First, when accompanied by the attack on SolarWinds, it is clear that a part of Nobelium’s portfolio is to gain access to trusted technology providers and infect its customers. By piggybacking on software updates and now mass e-mail providers, Nobelium increases the chances of collateral damage in espionage operations and diminishes confidence in the technological ecosystem.

Second, perhaps unsurprisingly, the activities of Nobel and that of similar actors tend to follow up with issues of importance to the country from which they operate. This time the Nobel Prize was awarded to several humanitarian and human rights organizations. At the time of the Covid-19 pandemic, Russian actor Strontium look health organizations involved in vaccines. In 2019, Strontium look sports and anti-doping organization. And we’ve already reported activities from Strontium and other players mira major elections in the United States and elsewhere. This is yet another example of how cyberattacks have become the tool of choice for a growing number of nation states to achieve a wide variety of political goals, with the focus of these attacks from the Nobel to human rights and organizations. humanitarian.

Third, the cyberattacks of nation states do not slow down. We need clear rules governing the behavior of nation states in cyberspace and clear expectations of the consequences for violating those rules. We must continue to demonstrate around the progress made by the Call of Paris for Trust and Security in Cyberspace, and more widely adopt the recommendations of the Cybersecurity Technical Agreement, and u CyberPeace Institute. But, we need to do more. Microsoft will continue to work with willing governments and the private sector to advance the cause of digital peace.

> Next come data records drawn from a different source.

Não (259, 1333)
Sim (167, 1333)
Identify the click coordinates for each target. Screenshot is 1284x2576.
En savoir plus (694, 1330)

The hacker SolarWinds has been one of the worst attacks on computers in the United States, dropping malicious code on some of the most sensitive computer systems managed by the The US government and its contractors. Most people believe that the SolarWinds attack was carried out at the behest of Russian President Vladimir Putin, and Microsoft is not very subtle with its new statement on who is behind this latest attack.

The Nobelium comes from Putin’s critics and they don’t give up, at least if you believe Microsoft, which shouldn’t come as a surprise. It’s just another day in the New Cold War.